Une pression hospitalière forte à prévoir
Le modèle anticipe une croissance des passages aux urgences pour syndrome grippal dans les deux prochaines semaines (semaines 51 à 52) suivie d’une décroissance en semaines 1 et 2 (effet vacances). La probabilité la plus élevée de survenue du pic épidémique est en semaine 52 (70 % de chances, contre 15 % en S51 et 12 % en S1). Une incertitude persiste sur l’ampleur du pic mais la trajectoire médiane prévoit pour le moment une intensité similaire à l’an dernier et à 2022-2023, les deux plus grosses épidémies de ces dernières années. SPF s’attend donc à une pression importante sur l’hôpital et n’exclut pas une reprise de l’épidémie plus tard dans la saison hivernale.
« Nous allons mettre à jour les données épidémiologiques chaque semaine, à l’échelle régionale (hors Corse), comme nationale », complète Juliette Paireau. Dans les prochaines itérations du modèle, l’équipe compte ajouter les informations de testing et de couverture vaccinale, ainsi que la proximité entre la souche circulante et celles utilisées dans le vaccin.
Symptômes hivernaux : éviter les AINS en première intention
En cas de symptômes liés aux infections hivernales (douleurs, fièvre), l'Agence nationale de sûreté du médicament (ANSM) rappelle que « le paracétamol est toujours à privilégier en première intention ». En effet, « les anti-inflammatoires non stéroïdiens (AINS) peuvent masquer les symptômes d'une infection bactérienne et retarder un traitement adapté », indique l'agence de santé.
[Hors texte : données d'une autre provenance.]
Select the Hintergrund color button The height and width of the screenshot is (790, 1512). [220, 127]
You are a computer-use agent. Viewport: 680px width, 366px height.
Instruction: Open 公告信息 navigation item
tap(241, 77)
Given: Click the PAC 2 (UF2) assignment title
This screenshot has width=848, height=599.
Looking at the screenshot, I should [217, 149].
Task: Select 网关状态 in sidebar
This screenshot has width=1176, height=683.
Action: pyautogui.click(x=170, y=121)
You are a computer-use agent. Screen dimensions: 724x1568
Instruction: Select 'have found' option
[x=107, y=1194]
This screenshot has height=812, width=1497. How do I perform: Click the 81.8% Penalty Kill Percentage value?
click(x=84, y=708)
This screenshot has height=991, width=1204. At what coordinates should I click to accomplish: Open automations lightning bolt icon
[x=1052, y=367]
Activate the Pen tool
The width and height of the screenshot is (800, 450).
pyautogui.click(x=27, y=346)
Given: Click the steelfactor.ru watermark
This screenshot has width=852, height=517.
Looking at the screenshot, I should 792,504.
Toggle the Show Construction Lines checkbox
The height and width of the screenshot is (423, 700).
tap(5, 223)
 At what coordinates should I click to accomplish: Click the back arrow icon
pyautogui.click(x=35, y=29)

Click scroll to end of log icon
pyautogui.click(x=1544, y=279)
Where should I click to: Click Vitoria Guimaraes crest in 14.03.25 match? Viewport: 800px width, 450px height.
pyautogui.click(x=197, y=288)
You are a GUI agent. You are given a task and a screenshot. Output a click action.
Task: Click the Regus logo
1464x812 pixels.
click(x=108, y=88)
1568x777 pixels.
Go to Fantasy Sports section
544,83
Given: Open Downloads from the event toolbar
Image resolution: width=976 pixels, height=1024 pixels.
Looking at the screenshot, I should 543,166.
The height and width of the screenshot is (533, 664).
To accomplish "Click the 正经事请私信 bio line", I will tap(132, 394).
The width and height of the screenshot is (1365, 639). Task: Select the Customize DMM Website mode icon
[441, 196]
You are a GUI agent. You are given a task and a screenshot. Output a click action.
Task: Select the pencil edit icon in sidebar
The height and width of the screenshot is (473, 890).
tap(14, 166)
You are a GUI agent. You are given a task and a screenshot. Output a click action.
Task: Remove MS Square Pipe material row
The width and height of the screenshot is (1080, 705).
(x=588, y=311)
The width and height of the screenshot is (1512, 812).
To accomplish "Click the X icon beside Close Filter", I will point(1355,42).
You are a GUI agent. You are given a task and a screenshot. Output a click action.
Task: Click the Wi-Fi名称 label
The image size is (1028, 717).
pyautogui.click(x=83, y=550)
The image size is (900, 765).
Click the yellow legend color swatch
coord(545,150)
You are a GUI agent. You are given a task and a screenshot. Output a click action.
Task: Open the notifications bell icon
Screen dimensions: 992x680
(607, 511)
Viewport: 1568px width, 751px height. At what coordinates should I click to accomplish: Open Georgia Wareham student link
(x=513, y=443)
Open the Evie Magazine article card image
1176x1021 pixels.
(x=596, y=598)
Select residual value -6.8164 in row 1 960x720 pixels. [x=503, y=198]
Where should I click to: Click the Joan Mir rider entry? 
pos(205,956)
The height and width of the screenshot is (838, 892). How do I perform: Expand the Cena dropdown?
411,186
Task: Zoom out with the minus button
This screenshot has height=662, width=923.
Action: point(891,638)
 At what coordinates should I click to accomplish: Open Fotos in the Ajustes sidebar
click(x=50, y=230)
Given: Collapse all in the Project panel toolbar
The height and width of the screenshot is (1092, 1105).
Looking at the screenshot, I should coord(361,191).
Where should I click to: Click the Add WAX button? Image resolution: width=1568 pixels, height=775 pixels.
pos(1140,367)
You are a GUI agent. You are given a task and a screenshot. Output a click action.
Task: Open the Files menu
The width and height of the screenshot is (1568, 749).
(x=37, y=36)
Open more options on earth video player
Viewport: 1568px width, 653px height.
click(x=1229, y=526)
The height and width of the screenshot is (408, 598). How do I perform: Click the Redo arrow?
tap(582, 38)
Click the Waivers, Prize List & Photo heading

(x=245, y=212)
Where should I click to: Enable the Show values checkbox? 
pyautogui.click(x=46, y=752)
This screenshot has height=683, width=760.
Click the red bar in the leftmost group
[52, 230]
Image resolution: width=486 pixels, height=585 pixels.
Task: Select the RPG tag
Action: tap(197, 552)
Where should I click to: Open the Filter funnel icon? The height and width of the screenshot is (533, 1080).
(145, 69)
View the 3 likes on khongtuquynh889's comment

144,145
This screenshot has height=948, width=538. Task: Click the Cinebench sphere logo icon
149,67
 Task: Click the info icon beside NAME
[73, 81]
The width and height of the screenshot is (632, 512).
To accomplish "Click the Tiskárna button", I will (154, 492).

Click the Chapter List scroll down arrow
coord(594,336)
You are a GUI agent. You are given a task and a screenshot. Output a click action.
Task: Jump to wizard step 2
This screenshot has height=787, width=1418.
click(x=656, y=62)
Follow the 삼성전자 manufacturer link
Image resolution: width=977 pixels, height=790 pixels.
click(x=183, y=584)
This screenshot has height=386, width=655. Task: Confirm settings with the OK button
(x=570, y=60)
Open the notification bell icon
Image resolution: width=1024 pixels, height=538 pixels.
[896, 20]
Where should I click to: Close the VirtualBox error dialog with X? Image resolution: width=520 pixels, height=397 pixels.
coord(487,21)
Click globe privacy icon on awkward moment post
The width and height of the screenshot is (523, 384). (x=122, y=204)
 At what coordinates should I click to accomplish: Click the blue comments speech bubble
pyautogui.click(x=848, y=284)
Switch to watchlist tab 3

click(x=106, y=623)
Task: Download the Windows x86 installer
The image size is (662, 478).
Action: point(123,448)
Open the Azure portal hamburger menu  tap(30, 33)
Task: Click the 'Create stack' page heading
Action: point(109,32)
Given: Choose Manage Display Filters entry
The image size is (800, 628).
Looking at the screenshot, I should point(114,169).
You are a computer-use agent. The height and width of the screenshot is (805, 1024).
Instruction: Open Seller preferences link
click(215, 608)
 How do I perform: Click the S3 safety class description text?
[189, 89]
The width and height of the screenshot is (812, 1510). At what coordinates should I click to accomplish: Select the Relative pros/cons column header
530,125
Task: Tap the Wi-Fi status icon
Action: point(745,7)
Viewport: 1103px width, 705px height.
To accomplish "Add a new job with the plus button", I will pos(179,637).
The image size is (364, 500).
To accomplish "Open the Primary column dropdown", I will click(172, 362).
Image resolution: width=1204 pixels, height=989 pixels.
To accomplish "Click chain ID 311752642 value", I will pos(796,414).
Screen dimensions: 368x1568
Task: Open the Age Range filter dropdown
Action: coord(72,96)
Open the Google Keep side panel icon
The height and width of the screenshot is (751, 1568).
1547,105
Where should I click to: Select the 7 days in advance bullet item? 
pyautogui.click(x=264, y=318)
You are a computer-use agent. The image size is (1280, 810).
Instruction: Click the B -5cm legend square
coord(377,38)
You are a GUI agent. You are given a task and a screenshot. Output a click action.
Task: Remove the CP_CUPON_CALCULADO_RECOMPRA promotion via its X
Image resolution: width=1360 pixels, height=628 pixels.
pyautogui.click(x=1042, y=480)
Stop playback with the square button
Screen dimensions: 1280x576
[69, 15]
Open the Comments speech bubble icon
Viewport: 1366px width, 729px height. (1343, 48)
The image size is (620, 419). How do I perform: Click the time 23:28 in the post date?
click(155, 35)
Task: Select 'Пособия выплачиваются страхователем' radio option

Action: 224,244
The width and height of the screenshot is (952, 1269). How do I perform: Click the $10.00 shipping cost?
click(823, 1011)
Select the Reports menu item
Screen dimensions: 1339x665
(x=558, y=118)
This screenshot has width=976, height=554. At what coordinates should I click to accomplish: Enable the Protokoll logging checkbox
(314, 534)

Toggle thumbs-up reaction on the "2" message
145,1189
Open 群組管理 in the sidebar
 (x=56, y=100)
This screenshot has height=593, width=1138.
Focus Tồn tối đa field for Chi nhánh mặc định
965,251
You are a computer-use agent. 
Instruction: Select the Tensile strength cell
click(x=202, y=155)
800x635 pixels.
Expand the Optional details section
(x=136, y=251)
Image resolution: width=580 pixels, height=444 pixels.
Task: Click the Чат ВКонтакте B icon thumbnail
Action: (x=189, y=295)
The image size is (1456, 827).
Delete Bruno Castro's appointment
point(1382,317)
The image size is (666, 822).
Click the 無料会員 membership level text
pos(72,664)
L'ANSM rappelle aux médecins d'éviter de prescrire un AINS « en cas de varicelle, de grippe ou d'infection ORL non biologiquement documentés, en raison du risque d'aggravation des infections bactériennes sous-jacentes, y compris sous antibiothérapie ». Les professionnels de santé doivent informer leurs patients sur les signes d'alerte d'une complication (fièvre persistante, éruption cutanée, essoufflement) et réitérer l’importance de respecter la dose et la durée du traitement prescrit.